Gregory Craig indictment

- April 11: Former Obama White House counsel Gregory Craig is indicted for lying to the Justice Department's Foreign Agents Registration Act (FARA) Unit. He is accused of lying about the work he and his former law firm, Skadden, Arps, Slate, Meagher & Flom, did for Manafort and the Ukrainian government. The investigation of Craig was started by Mueller's team, then moved to SDNY, and was finally moved to the U.S. Attorney's office for the District of Columbia. According to the indictment, Craig and other members of the law firm discussed FARA registration in February 2012, told the Ministry of Justice of Ukraine in August 2012 that their work would not require FARA registration, received subsequent legal advice that the firm needed to register their work under FARA, and then altered and backdated documents to hide the nature of their work and avoid registration. Craig is not charged for failing to register under FARA because the statute of limitations has expired.
- April 12:
  - Patten is sentenced to three years of probation, 500 hours of community service, and fined $5,000 by Judge Jackson. The judge notes Patten's assistance to prosecutors, acceptance of blame, and that he didn't try to enrich himself as reasons for the lenient sentence. She says his cooperation is the main reason he avoided prison time for lying to Congress.

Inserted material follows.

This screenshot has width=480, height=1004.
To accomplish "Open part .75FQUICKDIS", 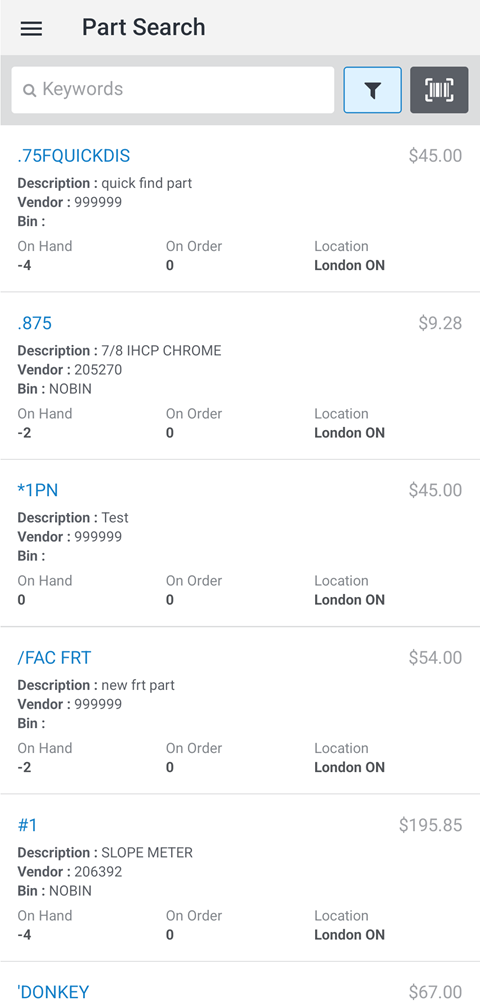I will click(x=74, y=156).
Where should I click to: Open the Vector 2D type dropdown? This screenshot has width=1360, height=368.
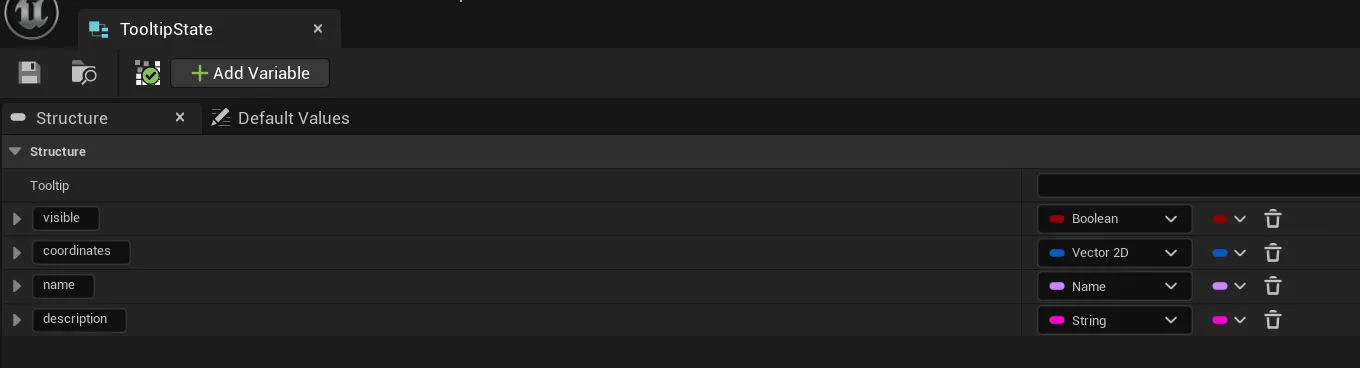point(1114,253)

  - The Washington Post reports that researchers at Clemson University found the IRA sent thousands of tweets during the 2016 election campaign in an attempt to drive Bernie Sanders supporters away from Hillary Clinton and towards Donald Trump.

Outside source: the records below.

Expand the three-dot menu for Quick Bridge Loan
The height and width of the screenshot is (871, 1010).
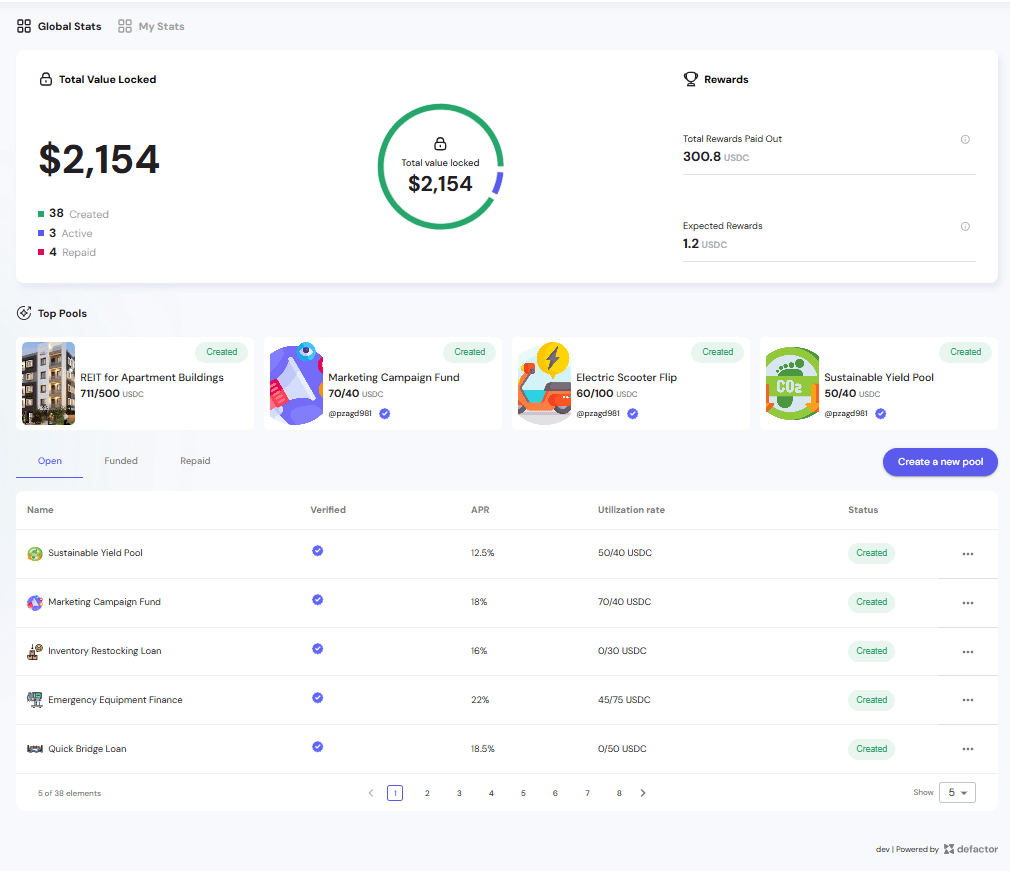tap(967, 750)
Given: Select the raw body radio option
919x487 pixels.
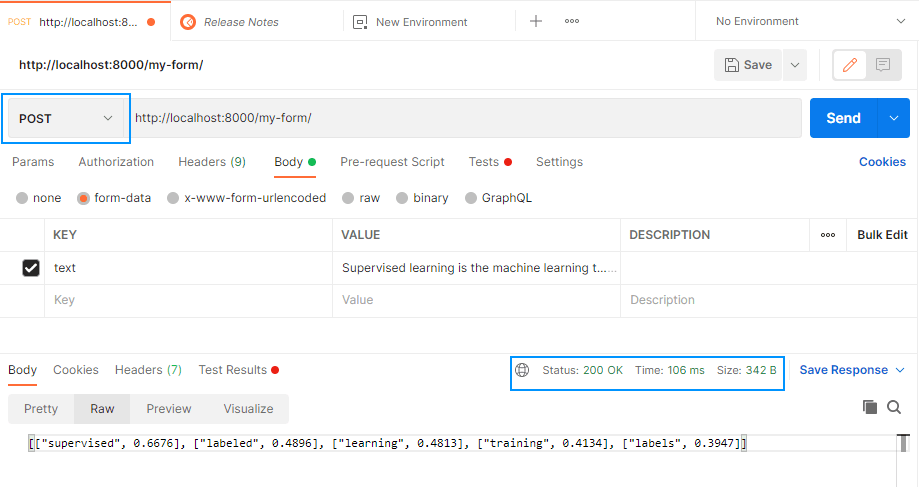Looking at the screenshot, I should (x=349, y=198).
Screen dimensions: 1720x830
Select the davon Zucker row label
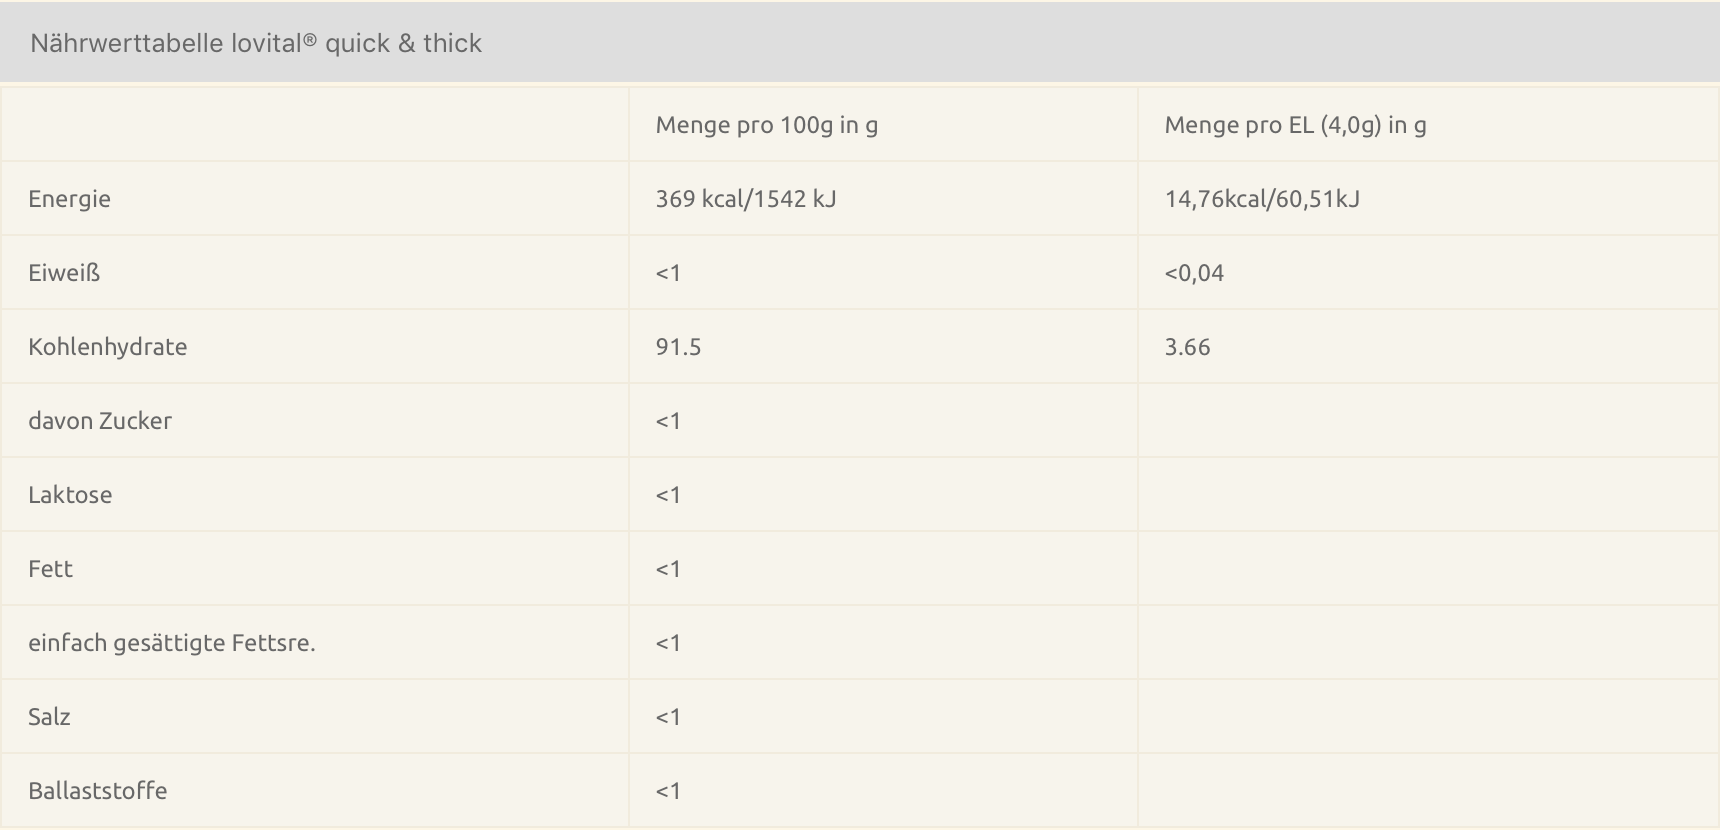pyautogui.click(x=100, y=421)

  - Craig appears in federal court in Washington, D.C., and pleads not guilty after being indicted the day before. He is released on personal recognizance.

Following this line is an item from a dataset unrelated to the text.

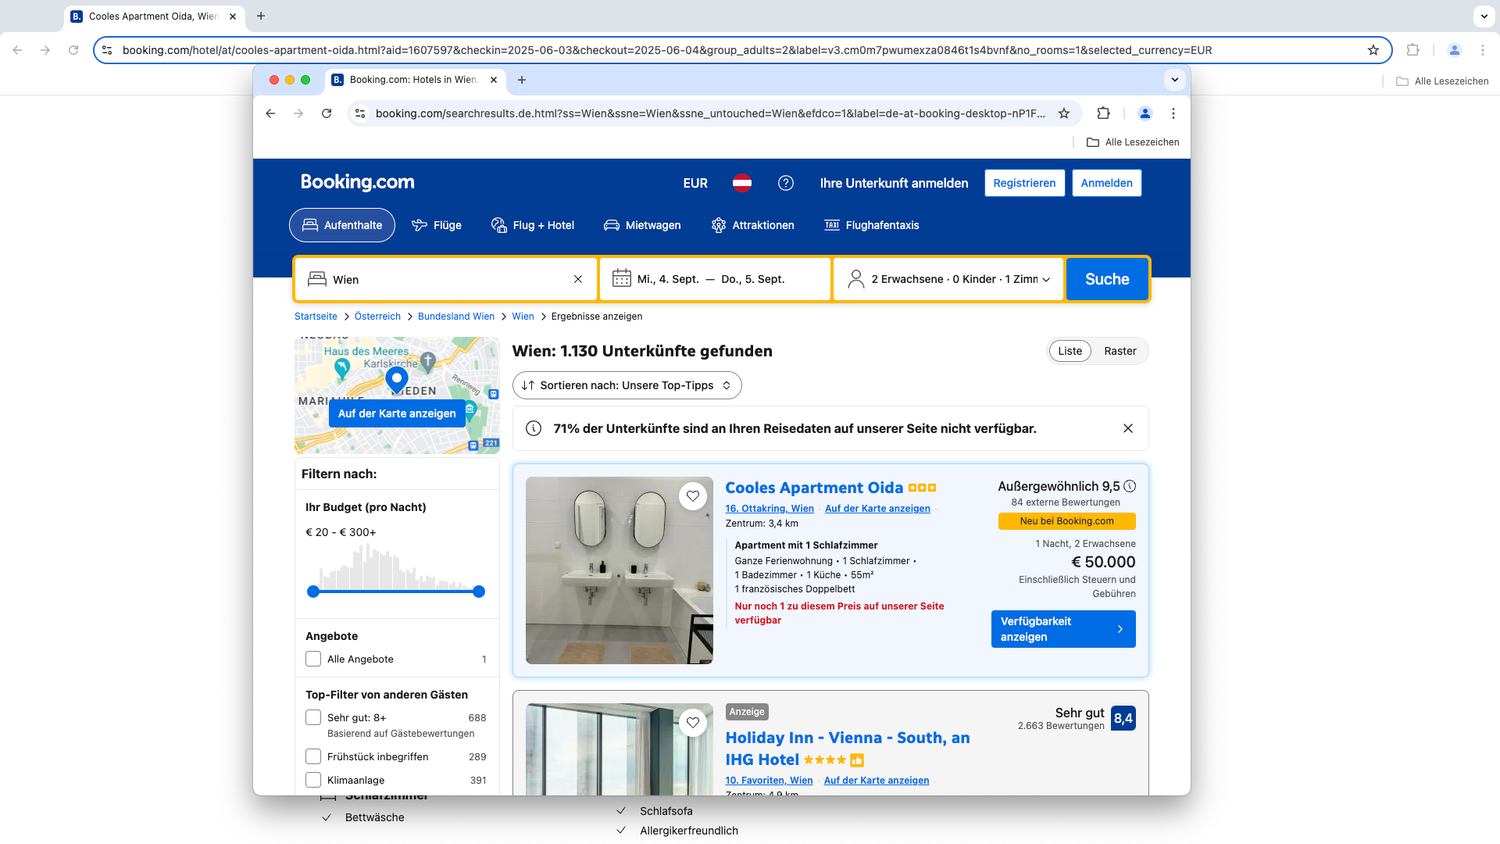The height and width of the screenshot is (844, 1500).
Task: Open the help question mark icon
Action: point(786,183)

  - Andrew Miller's lawyers file a petition with the D.C. Court of Appeals asking the court to compel prosecutors to declare whether they are still pursuing grand jury testimony from Miller and, if they are, to accept an appeal to the full court of the court's three-judge ruling against Miller in February. They argue that the case is moot since Stone has been indicted and "Mueller's authority expired".

Letter from Richard Neal to Charles Rettig demanding Trump's tax returns by April 23

- April 13: Neal sends a letter to IRS Commissioner Charles Rettig demanding Trump's tax returns by end of business on April 23. The letter lays out a legal argument citing judicial precedents showing he has the authority to demand the documents and the Treasury Department does not have the authority to refuse.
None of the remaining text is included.